Rozdział 36.

554 46 3
                                    

— Mówisz poważnie czy znowu sobie żartujesz?. Bo już serio zgłupiałem.

— Serio, mówię poważnie. Chyba za bardzo wczułam się w rolę i mi się spodobało. Także można spróbować. W końcu życie ma się tylko jedno nie. Chyba w końcu to zrozumiałam, no ale lepiej późno niż wcale.

Janek słysząc moje słowa momentalnie przytula mnie mocno do siebie.

— Rozumiem że się cieszysz?. — mówię uśmiechając się pod nosem.

— No raczej. Tak długo na to czekałem. Już naprawdę myślałem, że nigdy się nie zgodzisz. Byłem tak zdesperowany, że nawet myślałem o tym czy nie związać się z Kacprem, ale na szczęście się zgodziłaś.

— To faktycznie było z tobą źle. Lecz kto wie, może Kacper jest lepszy ode mnie. Przemyśl to, jeszcze możesz się wycofać.

— Nie żartuj nawet. Szybciej byśmy się pozabijali. Ja już ledwo wytrzymuje to, że razem mieszkamy, a co dopiero jakbyśmy mieli być parą. W ogóle jak to brzmi, fu Zuzka dość.

— Zawsze możesz wrócić do..

— Nie. Nie chcę do nikogo wracać, ani być z kimś innym. Chcę tylko Ciebie i nikogo innego.

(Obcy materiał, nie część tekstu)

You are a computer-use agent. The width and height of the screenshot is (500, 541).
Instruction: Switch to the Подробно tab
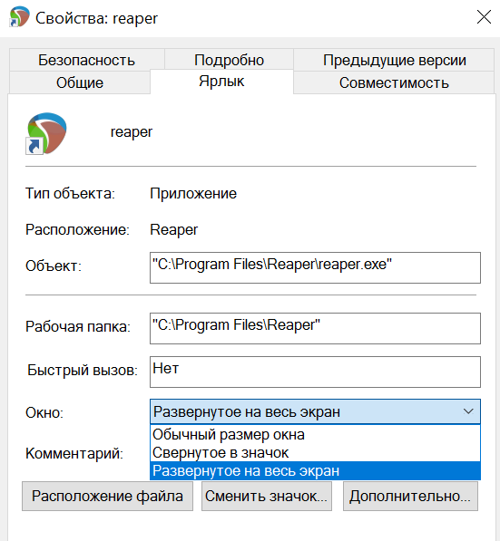pos(229,60)
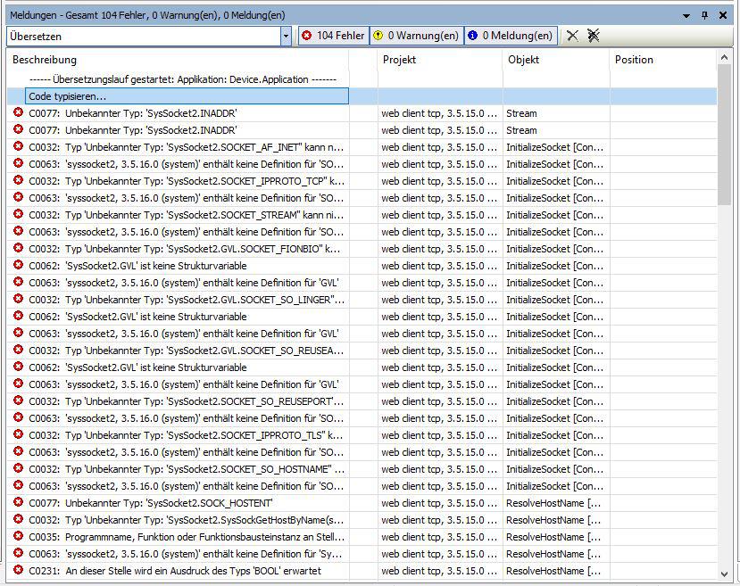Click error icon of first C0077 message
Viewport: 740px width, 586px height.
pos(18,113)

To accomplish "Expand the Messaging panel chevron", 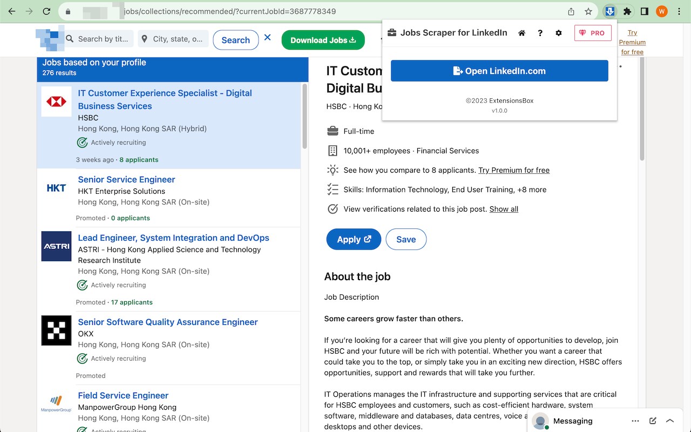I will pyautogui.click(x=670, y=421).
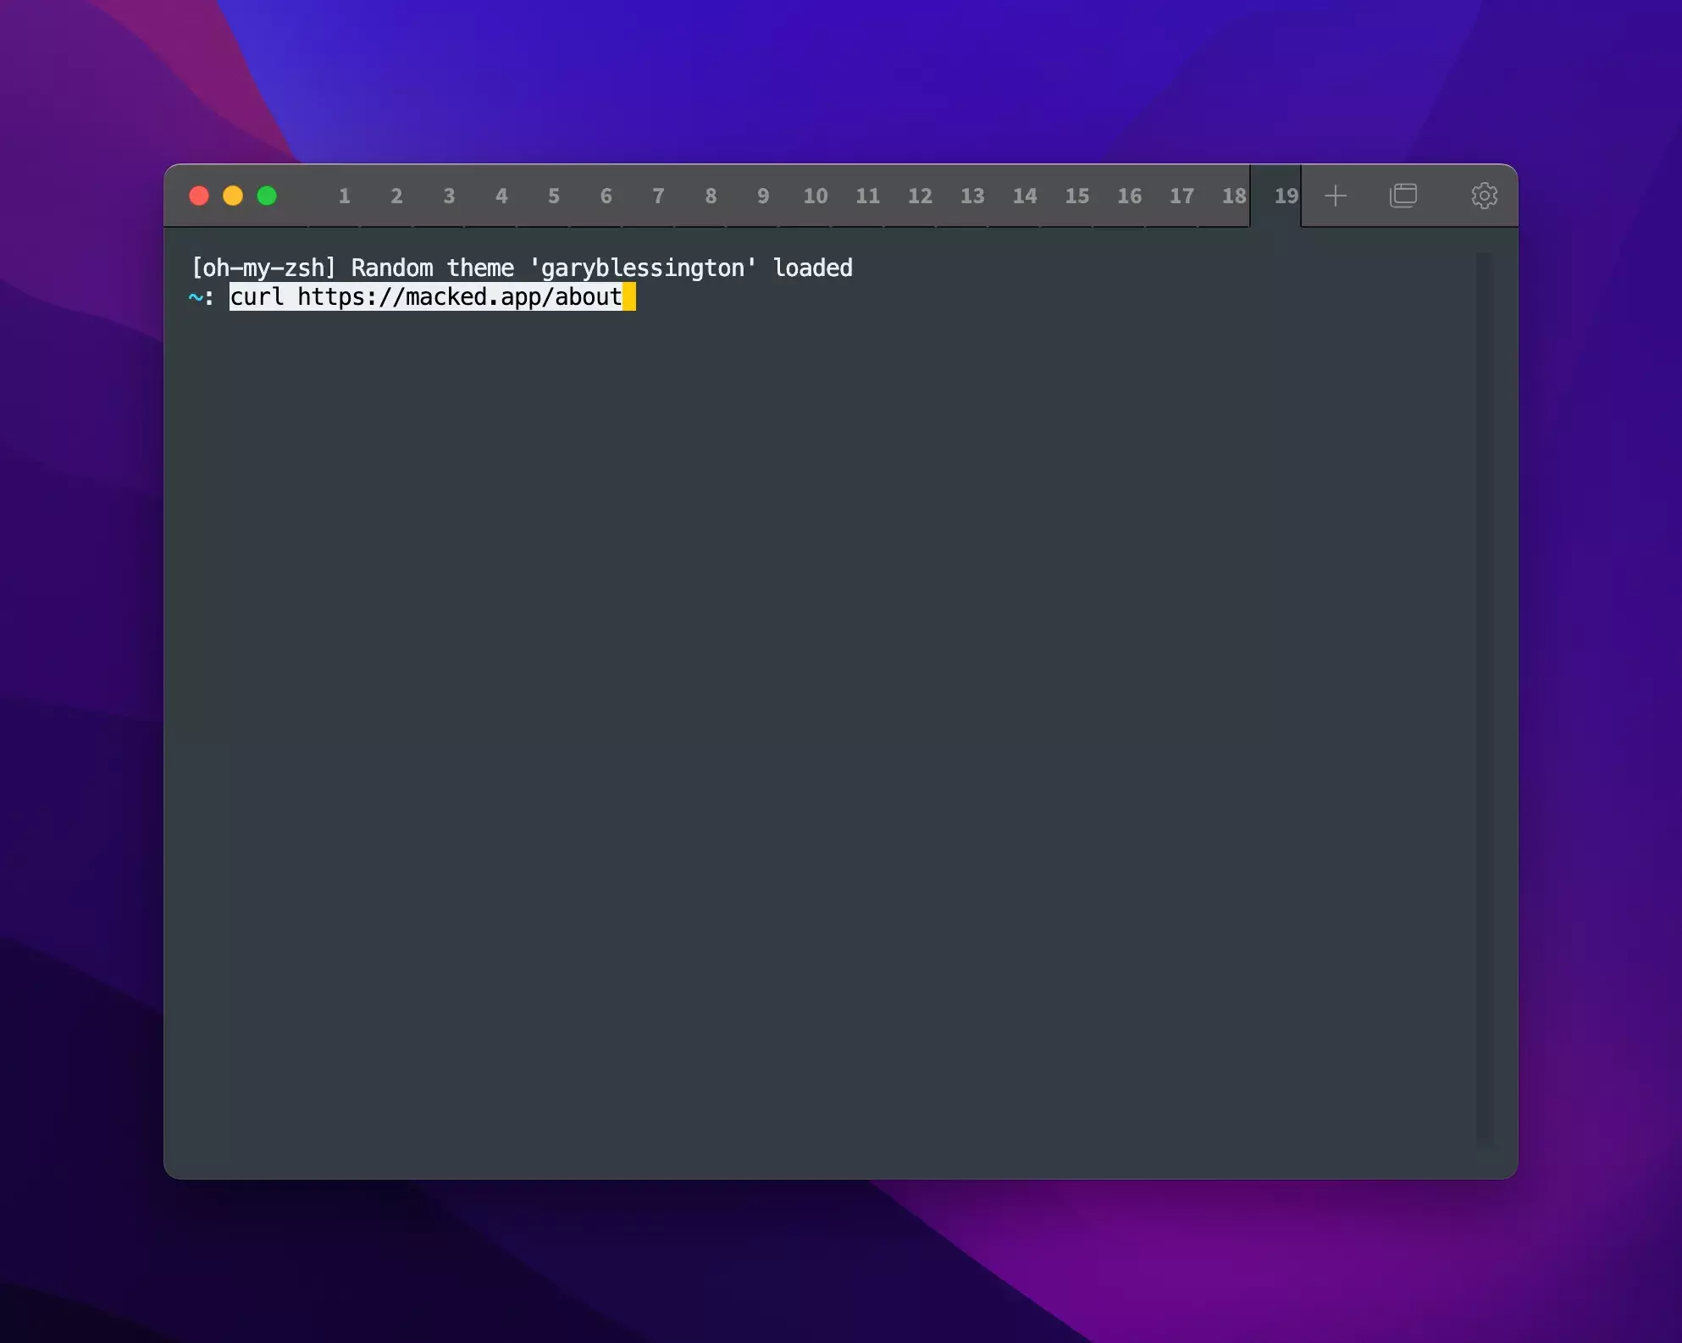Click the highlighted curl command text

tap(425, 297)
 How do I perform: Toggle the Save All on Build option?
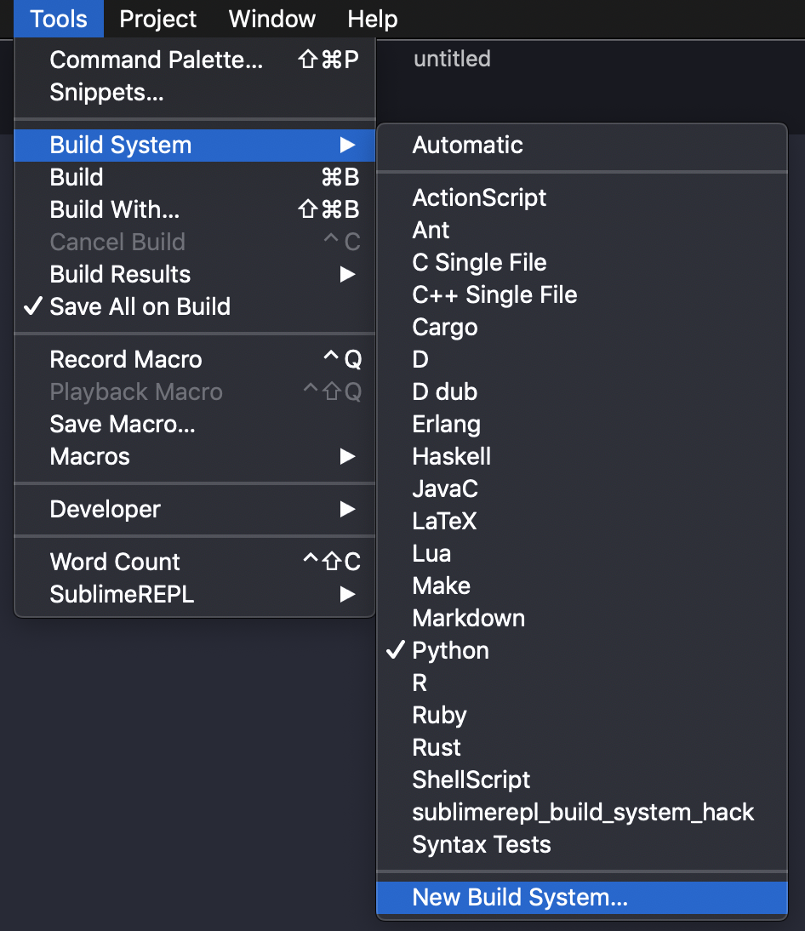140,306
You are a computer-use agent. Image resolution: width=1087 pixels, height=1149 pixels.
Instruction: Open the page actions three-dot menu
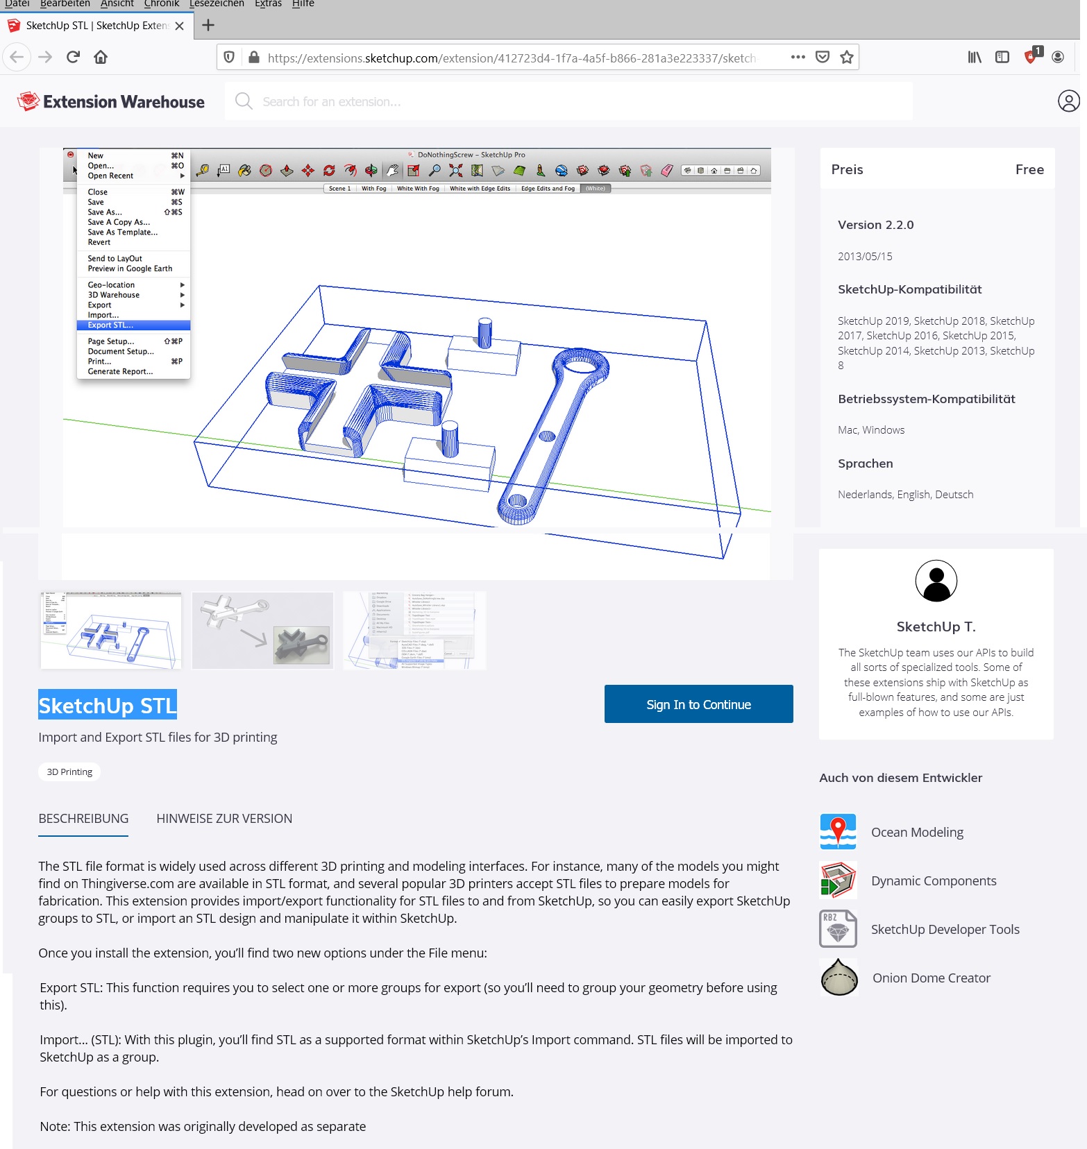click(798, 58)
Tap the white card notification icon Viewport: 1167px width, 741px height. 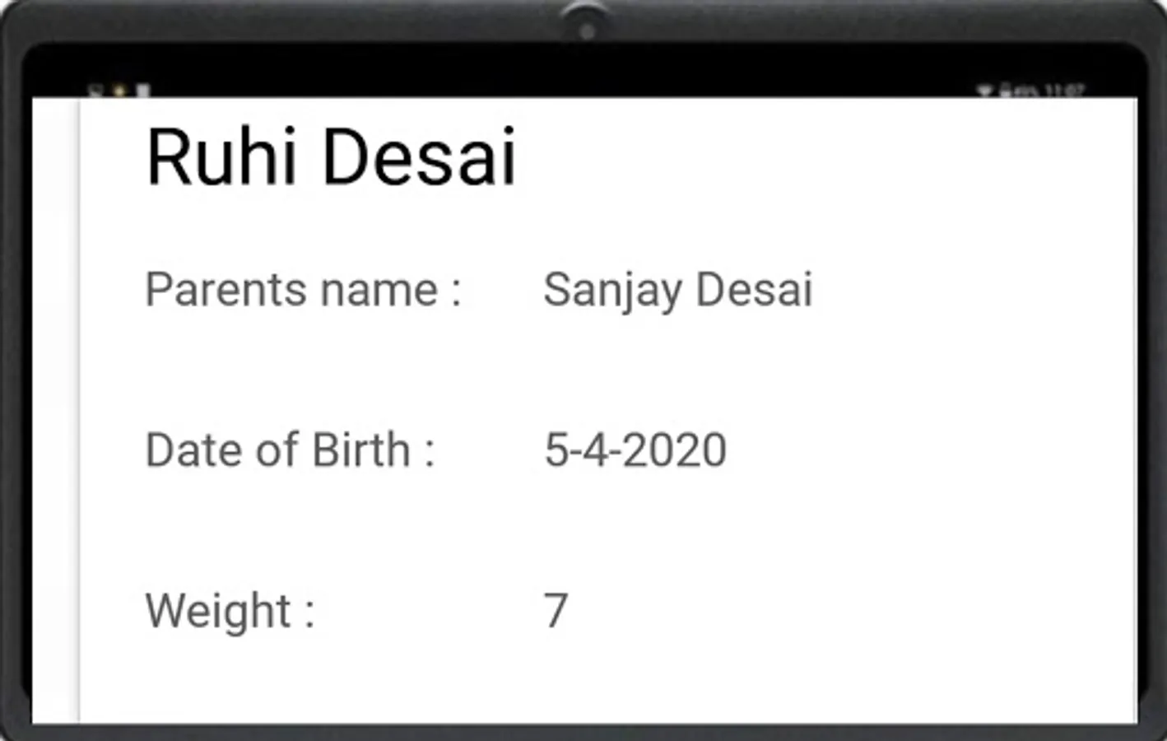[143, 90]
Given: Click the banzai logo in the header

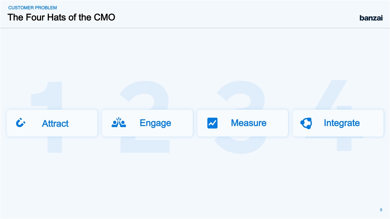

Mam nadzieję, że skoro się zgodziłaś ze mna być, to u Ciebie jest tak samo, a jeśli nie to mam nadzieję, że z czasem również tak będzie.

I co ja mam mu niby na to odpowiedzieć?. Sama nie wiem dlaczego się zgodziłam. Fakt, udawanie było całkiem fajne i zabawne. W końcu miny tej całej Marty, gdy usłyszała że niby jesteśmy razem tak szybko nie zapomnę. No ale z drugiej strony to fakt, że życie ma się tylko jedno.

Nie mogę stale się bać, bo przez to żyje trochę tak jakby chciał tata. Gadam na niego, a sama chowam się za tym pieprzonym murem. Chociaż, skoro zrobiłam (jak na mnie) tak duży krok, jakim jest przystanie na propozycję Janka to mogę stwierdzić, że mur troszkę oberwał. Kto wie, może właśnie dzięki blondynowi ta ściana w końcu runie i to na dobre.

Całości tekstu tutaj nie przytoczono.